Diversity and antimicrobial resistance of Salmonella enterica serovars in surface river water and sediment

Ano: 2021 | Volume: 20 | Número: 3
Autores: Alan Savariz, Roberto Degenhardt, Raquel Rebelatto, Sabrina Castilho Duarte, Fernanda Maurer D'Agostini, Alessandra Farias Millezi
Autor Correspondente: Alessandra Farias Millezi | [email protected]

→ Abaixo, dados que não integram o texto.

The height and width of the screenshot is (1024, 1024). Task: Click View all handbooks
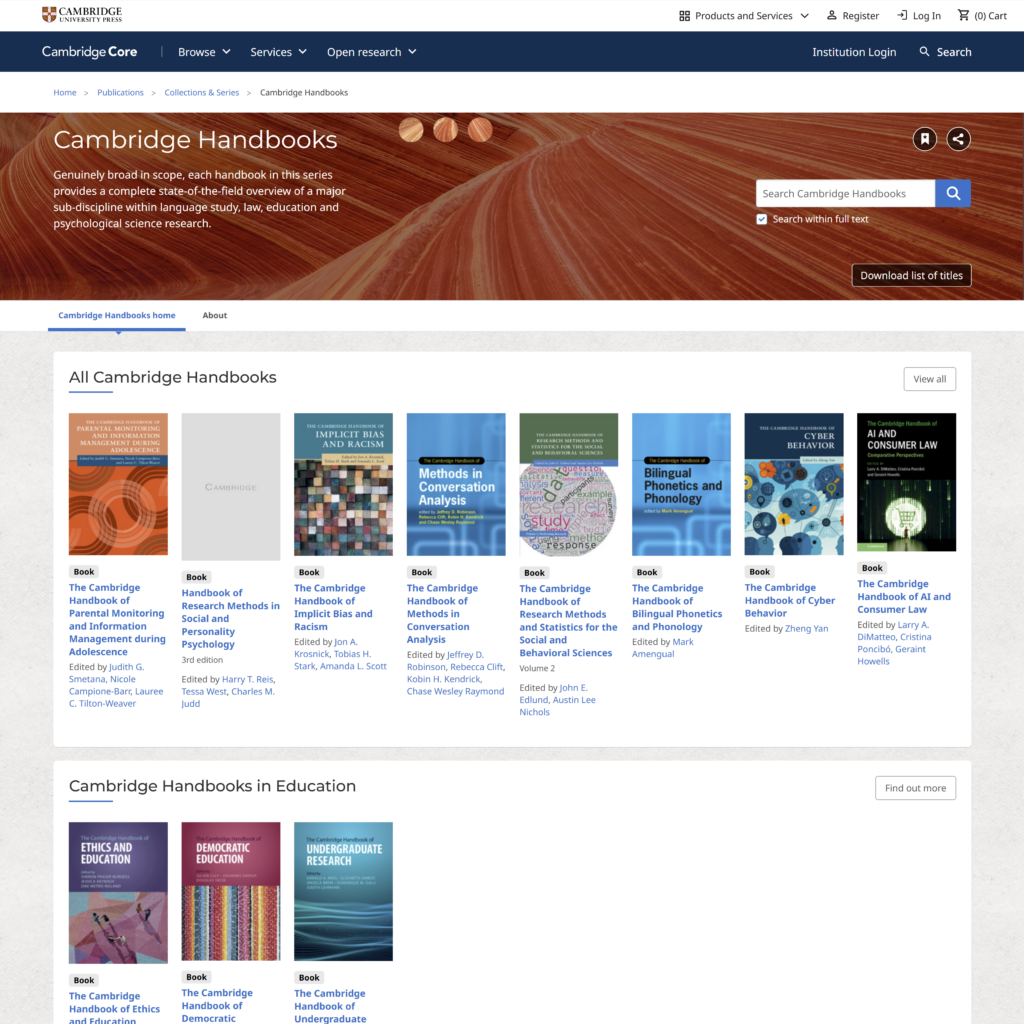[x=929, y=379]
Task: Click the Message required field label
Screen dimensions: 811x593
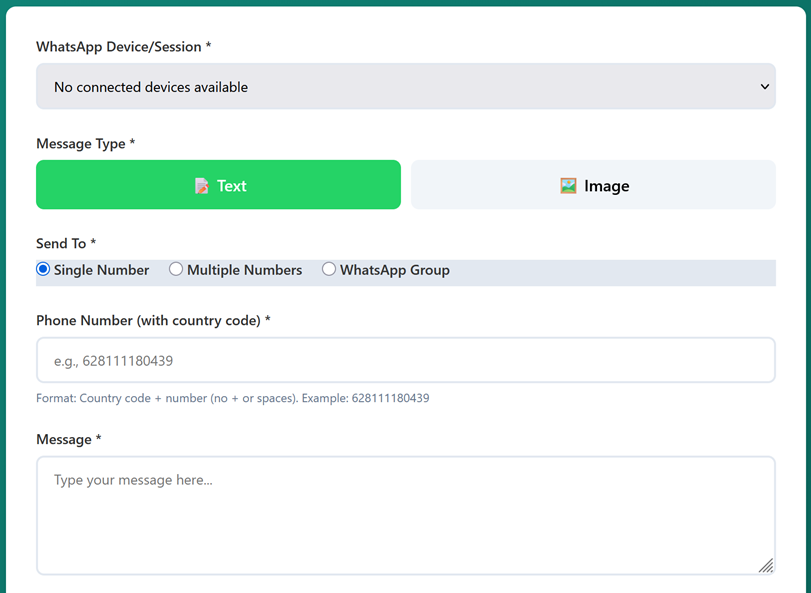Action: pos(68,439)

Palavras-chave: enteropathogenic bacteria, serotypes, genetic relationships, PFGE.

Resumos Cadastrados

Resumo Português:

O objetivo deste estudo foi avaliar a contaminação por Salmonella sp. no rio Capinzal, para determinar os sorovares prevalentes, padrões de resistência antimicrobiana e as relações genéticas entre os sorovares identificados. Um total de 108 amostras foram coletadas de 2016 a 2018. O isolamento de Salmonella spp. foi conduzido de acordo com os padrões da International Organization for Standardization (ISO). O perfil de resistência antimicrobiana dos isolados de Salmonella foi avaliado, e os isolados foram selecionados para sorotipagem e verificação de similaridade genética por meio da Técnica de Eletroforese em Gel de Campo Pulsado (PFGE). Das 108 amostras coletadas, 35 (32,4%) foram positivas para Salmonella; 17,2% dos isolados eram da área rural; e 88,6% da área urbana. Salmonella foi isolada em todos os pontos de coleta ao longo do rio, com maior incidência no início da área urbana, indicando que a contaminação começa na área rural e se intensifica na área urbana da cidade. Um percentual de 35,1% dos isolados de Salmonella foram resistentes a pelo menos dois antibióticos, enquanto 18,9% foram considerados multirresistentes (resistentes a pelo menos dois antibióticos de classes diferentes). Sete sorovares foram diferenciados dos isolados sorotipados, com uma taxa de prevalência de 23,5% para S. Infantis, S. Orion e S. Javiana; 11,8% para S. Senfterberg e 5,9% para S. Montevidéu, S. Heidelberg e S. enterica subsp. enterica (O: 6,8). A variabilidade em locais de restrição específicos gerados por PFGE resultou em 10 pulsotipos, separando principalmente diferentes sorotipos.



Resumo Inglês:

This study aimed to evaluate the contamination by Salmonella sp. in the Capinzal River, to determine the prevalent serovars, patterns of antimicrobial resistance, and the genetic relationships between the serovars identified. A total of 108 samples were collected from 2016 to 2018. The isolation of Salmonella spp. was conducted according to International Organization for Standardization (ISO) standards. The antimicrobial resistance profile of the Salmonella isolates was evaluated, and isolates were selected for serotyping and verification of genetic similarity using the Pulsed-Field Gel Electrophoresis (PFGE) Technique. Of the 108 samples collected, 35 (32.4%) were positive for Salmonella; 17.2% of the isolates were from the rural area; and 88.6% were from the urban area. Salmonella was isolated from all collect points along the river, with a higher incidence at the beginning of the urban area, indicating that contamination starts in the rural area and intensifies in the urban area of the city. A percentage of 35.1% of the Salmonella isolates were resistant to at least two antibiotics, while 18.9% were considered multidrugresistant (resistant to at least two antibiotics of different classes). Seven serovars were distinguished from the serotyped isolates, with a prevalence rate of 23.5% for S. Infantis, S. Orion, and S. Javiana; 11.8% for S. Senfterberg, and 5.9% for S. Montevideo, S. Heidelberg, and S. enterica subsp. enterica (O: 6.8). The variability in specific restriction sites generated by PFGE resulted in 10 pulsotypes, separating mainly different serotypes.